Mugabe 'brokering deal to stand down'
Zimbabwe’s president Robert Mugabe is considering standing down after 28 years of rule, it emerged tonight.
His advisers were holding talks with main opposition leader Morgan Tvsangarai, according to a businessman close to the state electoral commission and a lawyer close to the opposition.
And the BBC reported from inside the country that Mugabe was also in talks with military chiefs and opposition politicians, chaired by South Africa’s president Thabo Mbeki.
Talks were still continuing, with no deal signed, according to the reports.
If Mugabe does agree to stand down he is expected to make the announcement in a TV address to the nation.
The businessman source said Mugabe, who has gone from independence hero to accused despot over the course of his rule, has been told he is far behind Mr Tsvangirai in preliminary results from Saturday’s presidential elections. Mugabe was told there could be an uprising if he were declared the winner, the businessman said. No official results have yet been issued in the presidential ballot.
Mugabe’s and Mr Tsvangirai’s advisers were discussing a “transitional arrangement,” the lawyer said. Both sources spoke on condition they were not identified.
Several diplomats said they had heard similar reports but could not corroborate the information.
Mr Tsvangirai today repeatedly postponed a promised first public statement since the elections.
Zimbabwe’s security chiefs have told the Electoral Commission to issue results portraying a close race, to prevent celebrations that could ignite violence with rival party militants, the businessman said. The opposition already has claimed victory in the elections that hinged on the destruction of the economy with people suffering to survive inflation soaring beyond 100,000%.
The commission has released results for 142 of the 210 parliamentary seats also up in the election. They give Mr Tsvangirai’s Movement for Democratic Change 72 seats, including five for a breakaway faction, to 70 for Mugabe’s ruling party.
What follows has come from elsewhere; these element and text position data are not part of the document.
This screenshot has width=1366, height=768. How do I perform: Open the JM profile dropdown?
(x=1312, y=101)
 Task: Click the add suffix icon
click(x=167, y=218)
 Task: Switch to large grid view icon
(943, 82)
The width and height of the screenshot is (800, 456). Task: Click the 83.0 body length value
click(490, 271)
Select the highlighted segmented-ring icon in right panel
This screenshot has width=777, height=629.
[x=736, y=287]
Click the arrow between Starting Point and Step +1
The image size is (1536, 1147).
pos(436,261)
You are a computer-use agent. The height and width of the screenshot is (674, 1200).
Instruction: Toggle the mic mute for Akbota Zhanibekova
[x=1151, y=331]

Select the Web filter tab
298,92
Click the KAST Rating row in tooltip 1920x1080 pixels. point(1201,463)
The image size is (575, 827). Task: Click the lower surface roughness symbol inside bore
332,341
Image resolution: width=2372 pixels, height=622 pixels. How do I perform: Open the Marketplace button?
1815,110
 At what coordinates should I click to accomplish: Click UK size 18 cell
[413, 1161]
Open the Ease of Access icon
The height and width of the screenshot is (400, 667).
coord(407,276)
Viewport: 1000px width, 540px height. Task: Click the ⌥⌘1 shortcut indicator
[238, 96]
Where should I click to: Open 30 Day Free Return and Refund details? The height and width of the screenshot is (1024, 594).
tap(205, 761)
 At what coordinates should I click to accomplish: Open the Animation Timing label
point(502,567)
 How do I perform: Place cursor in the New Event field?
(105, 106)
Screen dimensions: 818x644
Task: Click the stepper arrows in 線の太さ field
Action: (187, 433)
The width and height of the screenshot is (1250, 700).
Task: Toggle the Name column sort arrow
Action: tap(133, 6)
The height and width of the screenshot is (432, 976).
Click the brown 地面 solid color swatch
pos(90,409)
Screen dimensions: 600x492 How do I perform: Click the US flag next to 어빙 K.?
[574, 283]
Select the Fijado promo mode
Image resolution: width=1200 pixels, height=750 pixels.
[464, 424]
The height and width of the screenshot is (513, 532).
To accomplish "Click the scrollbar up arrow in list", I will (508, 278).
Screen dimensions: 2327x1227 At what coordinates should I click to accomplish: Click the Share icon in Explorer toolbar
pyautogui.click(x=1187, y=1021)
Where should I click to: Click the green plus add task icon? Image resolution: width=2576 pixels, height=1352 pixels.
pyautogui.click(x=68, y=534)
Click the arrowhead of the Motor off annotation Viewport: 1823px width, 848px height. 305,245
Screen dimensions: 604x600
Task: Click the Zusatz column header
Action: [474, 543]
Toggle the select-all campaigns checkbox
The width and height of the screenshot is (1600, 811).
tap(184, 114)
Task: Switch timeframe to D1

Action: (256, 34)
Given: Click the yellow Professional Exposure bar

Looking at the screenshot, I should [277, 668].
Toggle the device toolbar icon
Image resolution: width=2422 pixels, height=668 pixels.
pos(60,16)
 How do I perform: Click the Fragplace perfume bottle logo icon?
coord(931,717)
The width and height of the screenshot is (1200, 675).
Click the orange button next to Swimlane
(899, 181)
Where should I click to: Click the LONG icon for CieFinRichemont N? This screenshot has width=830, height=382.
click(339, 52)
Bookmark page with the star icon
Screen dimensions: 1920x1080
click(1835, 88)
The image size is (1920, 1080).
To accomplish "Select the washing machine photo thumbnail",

Political analyst John Makumbe said he had learned from military sources that they would respect the results of the elections.
That would indicate a change of heart – security chiefs the day before the elections warned they would not serve anybody but Mugabe and would not tolerate an opposition victory.
Martin Rupiya, a military analyst at South Africa’s Institute for Strategic Studies and a former lieutenant-colonel in the Zimbabwe army, said he had heard of the military’s involvement in negotiations for Mugabe to step down.
The election result “has compelled the military, the hawkish wing and the other moderate, to begin to reconsider accommodating the opposition,” he said. “Because of the nature of the wins they have been forced to reassess.”
Mr Tsvangirai has vowed not to enter an alliance with Mugabe but has said previously that he is ready to negotiate an exit package. He also has said that Mugabe should be tried for human rights abuses, possibly in an international court.
It appeared Mugabe was persuaded into talks by the possibility of a run-off in the presidential race, which the businessman said he would find too demeaning.
Yesterday the independent Zimbabwe Election Support Network said that according to its random representative sample of polling stations across the country, Tsvangirai won just over 49% of the vote. A presidential candidate needs at least 50% plus one vote to avoid a run-off.
A run-off would have to be held within 21 days, leaving it close to the 28th anniversary of independence on April 18, 1980. Mugabe, who led a guerrilla movement that fought a seven-year war to end white minority rule, regards the anniversary as a potent symbol of his rule.
Mugabe will also have to weigh the concerns of those who have profited from his patronage, a group that includes top military leaders, officials in his ZANU-PF part and business people. They receive mining concessions, construction contracts and preferential licenses to run transport companies and other businesses.
Marwick Khumalo, head of the Pan-African Parliament observer mission, told South African radio Tuesday that leading members of Mugabe’s party were contemplating defeat with trepidation.
“I was talking to some of the bigwigs in the ruling party and they also are concerned about the possibility of a change of guard,” Mr Khumalo said. “ZANU-PF has actually been institutionalised in the lives of Zimbabweans, so it is not easy for anyone within the sphere of the ruling party to accept that ’Maybe we might be defeated or might have been defeated.”’
At independence, Mugabe was hailed for his policies of racial reconciliation and development that brought education and health to millions who had been denied those services under colonial rule. Zimbabwe’s economy thrived on exports of food, minerals and tobacco.
The unravelling began when Mugabe ordered the often-violent seizures of white-owned commercial farms, ostensibly to return them to the landless black majority. Instead, Mugabe replaced a white elite with a black one, giving the farms to relatives, friends and cronies who allowed cultivated fields to be taken over by weeds.
Today, a third of the population depends on imported food handouts. Another third has fled the country as economic and political refugees and 80% is jobless. Life expectancy has fallen from 60 to 35 years and shortages of food, medicine, water, electricity and fuel are chronic.